Help me understand the formal logic notation?

1.2k Views Asked by At

I'm trying to describe the predicate/proposition
n>1
in formal logic notation.

Apparently the answer is

∃y. y=1 $\land$ n>y.

If I try to read this, it reads:

There exists a y. y is 1 AND n is greater than y

I can't quite put my finger on it but there just seems to me something wrong with this solution...
The answer describes y and its property and somehow suddenly the whole thing is also just n>1.

I guess I need some kind of a metaphor to understand this way of converting to formal logic notation smoothly.

I also wonder if others struggle with this too.

Forgot to add this info. To clarify the confusion:

y = 1 has been defined as $\forall$x. x*y = x
but y>1 is not defined.
x>y is defined.

For detailed problem description and solution, click here and look Problem 3 (b)

1

There are 1 best solutions below

2
On BEST ANSWER

Express each of the following predicates and propositions in formal logic notation. The domain of discourse is the nonnegative integers, $\Bbb N$.

In addition to the propositional operators, variables and quantifiers, you may define predicates using addition, multiplication, and equality symbols, but no constants (like 0, 1, . . . ).

(b) x > 1.

Solution. The straightforward approach is to define x = 1 as ∀ y. xy = y and then express x > 1 as ∃ y. (y = 1) ∧ (x > y).

There is no symbol $1$ in the language. That means we need to come up with a symbol to represent it.

After defining the property "is equal to $1$" by the formula with one free variable $(\forall x)(x \times \cdot =x)$, we can only ever refer to $1$ by this formula. So we make a shorthand for it: the literal string "$z\ \underline{=1}$" is defined to be shorthand for $(\forall x)(x \times z = x)$, whatever $z$ is.
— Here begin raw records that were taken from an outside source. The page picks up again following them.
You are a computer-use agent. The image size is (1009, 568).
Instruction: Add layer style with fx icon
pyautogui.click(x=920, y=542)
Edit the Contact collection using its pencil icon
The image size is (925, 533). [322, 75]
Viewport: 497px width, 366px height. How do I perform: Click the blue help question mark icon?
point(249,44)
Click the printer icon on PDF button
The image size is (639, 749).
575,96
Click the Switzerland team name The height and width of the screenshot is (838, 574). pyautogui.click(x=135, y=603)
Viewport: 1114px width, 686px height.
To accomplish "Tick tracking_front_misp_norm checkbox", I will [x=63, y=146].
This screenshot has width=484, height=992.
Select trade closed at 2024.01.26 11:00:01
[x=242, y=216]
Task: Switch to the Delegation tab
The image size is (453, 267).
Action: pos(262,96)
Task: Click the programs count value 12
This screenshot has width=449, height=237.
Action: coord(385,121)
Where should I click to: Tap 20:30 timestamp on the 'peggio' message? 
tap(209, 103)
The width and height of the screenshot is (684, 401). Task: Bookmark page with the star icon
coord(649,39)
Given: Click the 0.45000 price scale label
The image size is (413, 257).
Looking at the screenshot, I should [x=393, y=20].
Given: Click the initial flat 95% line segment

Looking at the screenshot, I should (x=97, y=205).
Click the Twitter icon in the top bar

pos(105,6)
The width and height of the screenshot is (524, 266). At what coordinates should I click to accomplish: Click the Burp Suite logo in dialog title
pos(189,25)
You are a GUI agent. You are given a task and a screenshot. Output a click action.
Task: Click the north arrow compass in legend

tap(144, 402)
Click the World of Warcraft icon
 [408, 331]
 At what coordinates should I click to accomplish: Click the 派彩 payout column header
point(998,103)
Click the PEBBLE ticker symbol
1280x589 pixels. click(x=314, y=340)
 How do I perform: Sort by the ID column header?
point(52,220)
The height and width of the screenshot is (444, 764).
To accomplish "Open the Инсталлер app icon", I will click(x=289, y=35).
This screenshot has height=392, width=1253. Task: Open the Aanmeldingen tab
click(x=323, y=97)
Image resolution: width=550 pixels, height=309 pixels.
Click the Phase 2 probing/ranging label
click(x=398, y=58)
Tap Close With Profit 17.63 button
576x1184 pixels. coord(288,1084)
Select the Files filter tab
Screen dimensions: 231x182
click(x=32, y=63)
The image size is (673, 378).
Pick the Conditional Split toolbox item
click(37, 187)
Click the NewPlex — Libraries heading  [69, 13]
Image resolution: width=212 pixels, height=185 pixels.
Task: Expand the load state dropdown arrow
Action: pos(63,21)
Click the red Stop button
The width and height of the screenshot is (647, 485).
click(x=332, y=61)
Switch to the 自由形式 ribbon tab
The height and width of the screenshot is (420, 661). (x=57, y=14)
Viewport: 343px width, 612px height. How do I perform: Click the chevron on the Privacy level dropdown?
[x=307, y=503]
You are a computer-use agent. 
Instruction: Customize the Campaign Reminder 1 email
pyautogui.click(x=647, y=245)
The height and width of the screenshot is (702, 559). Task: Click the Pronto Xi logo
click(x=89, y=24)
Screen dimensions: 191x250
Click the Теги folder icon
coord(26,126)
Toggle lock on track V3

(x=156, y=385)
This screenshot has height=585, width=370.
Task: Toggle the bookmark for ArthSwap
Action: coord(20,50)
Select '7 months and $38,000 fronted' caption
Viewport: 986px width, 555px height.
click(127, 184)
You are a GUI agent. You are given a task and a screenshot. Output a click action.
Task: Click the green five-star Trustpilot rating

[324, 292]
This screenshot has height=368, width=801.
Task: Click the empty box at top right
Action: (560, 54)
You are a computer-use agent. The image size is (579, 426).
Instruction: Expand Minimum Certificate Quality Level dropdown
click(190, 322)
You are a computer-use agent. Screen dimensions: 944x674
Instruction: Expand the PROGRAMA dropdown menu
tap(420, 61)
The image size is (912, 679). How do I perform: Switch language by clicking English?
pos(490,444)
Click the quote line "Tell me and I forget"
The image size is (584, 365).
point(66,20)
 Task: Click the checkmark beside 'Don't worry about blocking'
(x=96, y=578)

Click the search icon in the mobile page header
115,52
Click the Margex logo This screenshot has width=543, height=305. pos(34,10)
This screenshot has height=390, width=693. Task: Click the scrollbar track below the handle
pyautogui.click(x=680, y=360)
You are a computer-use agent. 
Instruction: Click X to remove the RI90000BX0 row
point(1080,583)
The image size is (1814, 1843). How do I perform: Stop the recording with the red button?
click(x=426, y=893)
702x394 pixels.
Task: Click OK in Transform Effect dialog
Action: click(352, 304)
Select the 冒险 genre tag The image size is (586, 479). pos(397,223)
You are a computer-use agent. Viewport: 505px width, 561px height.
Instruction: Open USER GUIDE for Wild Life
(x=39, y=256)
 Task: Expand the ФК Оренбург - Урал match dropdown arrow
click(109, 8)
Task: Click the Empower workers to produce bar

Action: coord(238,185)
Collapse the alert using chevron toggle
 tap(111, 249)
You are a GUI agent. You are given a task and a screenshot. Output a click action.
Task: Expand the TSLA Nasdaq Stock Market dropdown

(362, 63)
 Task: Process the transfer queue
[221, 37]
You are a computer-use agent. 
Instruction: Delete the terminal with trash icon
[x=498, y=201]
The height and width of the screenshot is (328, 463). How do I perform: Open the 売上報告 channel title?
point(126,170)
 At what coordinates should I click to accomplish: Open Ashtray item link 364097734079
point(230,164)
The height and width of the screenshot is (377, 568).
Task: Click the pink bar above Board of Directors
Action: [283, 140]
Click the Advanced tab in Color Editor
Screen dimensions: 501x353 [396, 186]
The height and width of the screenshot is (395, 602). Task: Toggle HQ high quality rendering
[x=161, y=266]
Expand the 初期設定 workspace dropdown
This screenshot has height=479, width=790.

I've used an underline to emphasise that this is not an expression in the original language, but a shorthand to be expanded.

Finally, to express $n>1$ without using the forbidden symbol $1$, it's enough to define $1$, assert that it exists at all, and then say that $n$ is bigger than it:

$$(\exists y)(y\ \underline{=1} \wedge n>y)$$

See also the solution to (a) as to how you define "greater than".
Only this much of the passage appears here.